Fuegos de verano, juegos de verano
Antes del fuego lento, dame incendio. Que es verano, jolines.
Hay noches que huelen a pólvora, a mar y a ganas de empezar otra vez.
Sant Joan es eso. Una excusa para encender algo por fuera mientras algo se agita por dentro.
El curso acaba.
El verano empieza.
Reseteo emocional.
En Catalunya encendemos hogueras, saltamos el fuego, pedimos deseos. Quemamos lo viejo —aunque a veces no queramos admitir qué es eso viejo que aún no queremos soltar— y brindamos por lo que viene.
Por lo nuevo.
Por lo que (nos) prenderá.
Y yo, que también soy ritual y también soy fuego, celebro que ha empezado el verano. Que los días se estiran, que las terrazas se llenan, que las pieles se descubren y las conversaciones se alargan hasta que la luna dice “ya basta, recoged, que yo también me voy”.
Pero este año, mientras miraba hipnotizada cómo las llamas devoraban los muebles viejos, sentí que el incendio pendiente no estaba fuera, estaba en mí.
Y no hablo de una chispa.

▶ Qué se pide:
1/ Indica si cada afirmación coincide con el texto sobre Sant Joan y cita las palabras que lo deciden: (a) en Catalunya se salta el fuego; (b) el incendio pendiente estaba fuera; (c) las llamas devoraban ramas secas.
2/ Continúa el texto sobre Sant Joan a partir de su última frase.
Las líneas que vienen a continuación no hacen falta para nada.

▶ Datos aportados:

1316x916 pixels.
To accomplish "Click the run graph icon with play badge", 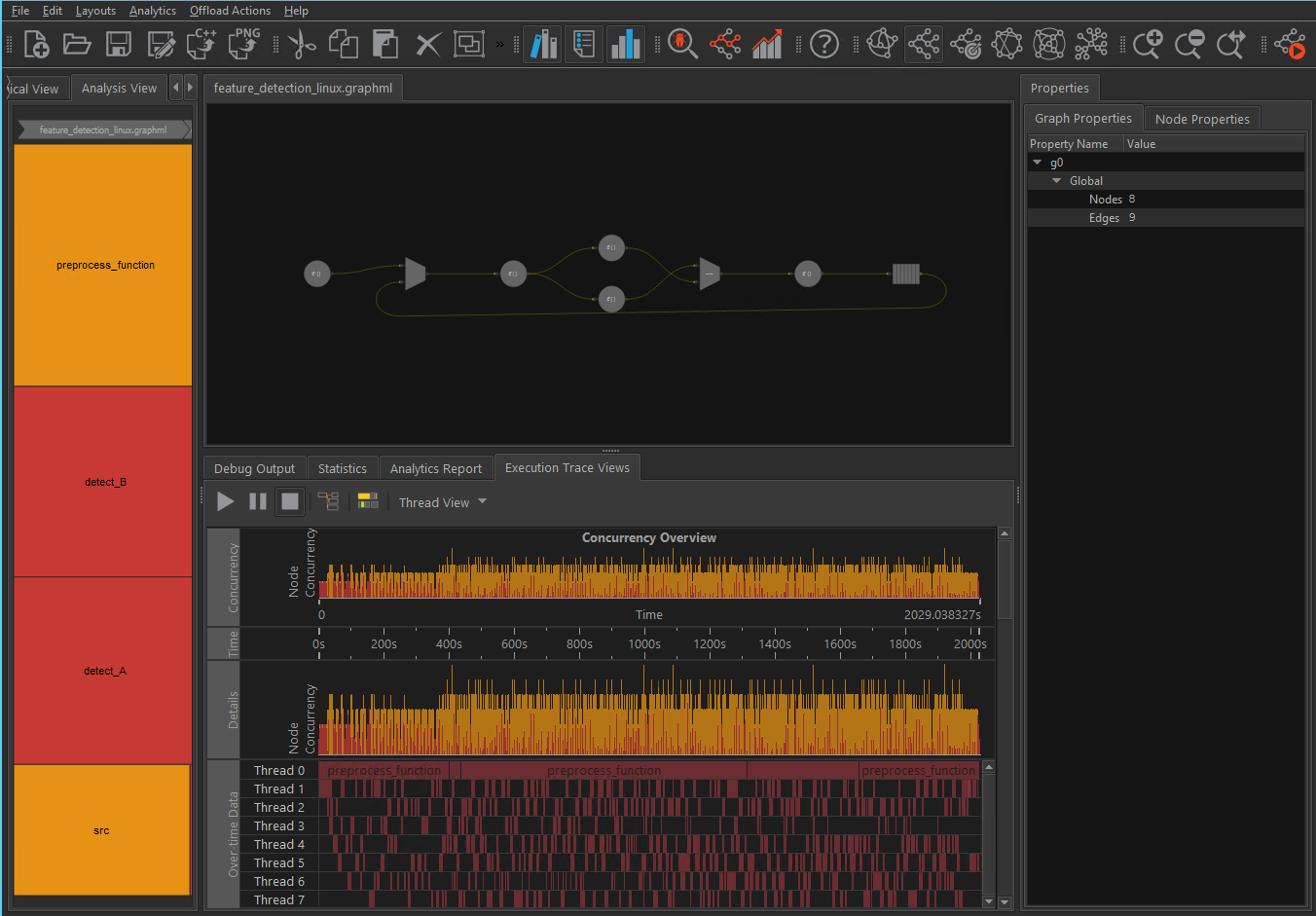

▶ Resultados del ejercicio:
1/
(a) Sí: «En Catalunya encendemos hogueras, saltamos el fuego, pedimos deseos.»
(b) No: «sentí que el incendio pendiente no estaba fuera, estaba en mí.»
(c) No: «cómo las llamas devoraban los muebles viejos».

2/
Las chispas son bonitas, sí. Saltan, brillan, te hacen sonreír. Pero se apagan rápido.
La hoguera me lo susurró, entre petardos y brasas:
este verano… pirómana emocional.
Sí, soy.
¿Y qué necesita una buena pirómana —además de un bombero buenorro—?
Un incendio épico.
Uno que me sacuda el cuerpo entero y me haga sudar alegría,
hasta que los pies pidan tregua y la piel —descarada— pida bis.
Uno de esos que lo arrasa todo, pero no desde el drama: desde la vida.
Desde las ganas.
Desde el deseo de compartirlo todo y que no dé miedo hacerlo.
Quiero que me ardan las ganas.
Que me tiemblen los planes.
Que alguien me mire como si acabara de encender algo que llevaba tiempo apagado.
Y no, no quiero quedarme atrapada en las llamas.
Ni aunque el bombero buenorro venga al rescate con sirena y sin camiseta.
No quiero vivir en alerta permanente,
ni depender de un extintor emocional cada vez que algo se descontrole.
Quiero que, cuando el incendio ya haya dicho todo lo que tenía que decir, se convierta en brasero.
Uno de esos que no queman, pero calientan en invierno.
Porque los inviernos llegan. Y los cuerpos —y los ritmos— se adaptan.
Pero la piel es la piel… y la piel siempre necesita calor.
Y cuando haya tenido mi incendio, me apetecerá ese calor manso donde puedes sentarte a calentar las manos, contarte el día,
y compartir silencios que no incomodan.
Un fuego que no haga daño.
Pero que siga haciendo hogar.
La imagen es bonita, apetecible.
Pero, ahora, no me basta.
Ahora, no me sacude.
No me recuerda que estoy viva.
No huele a días largos, a noches cortas.
No huele a playa, a sal, a sudor.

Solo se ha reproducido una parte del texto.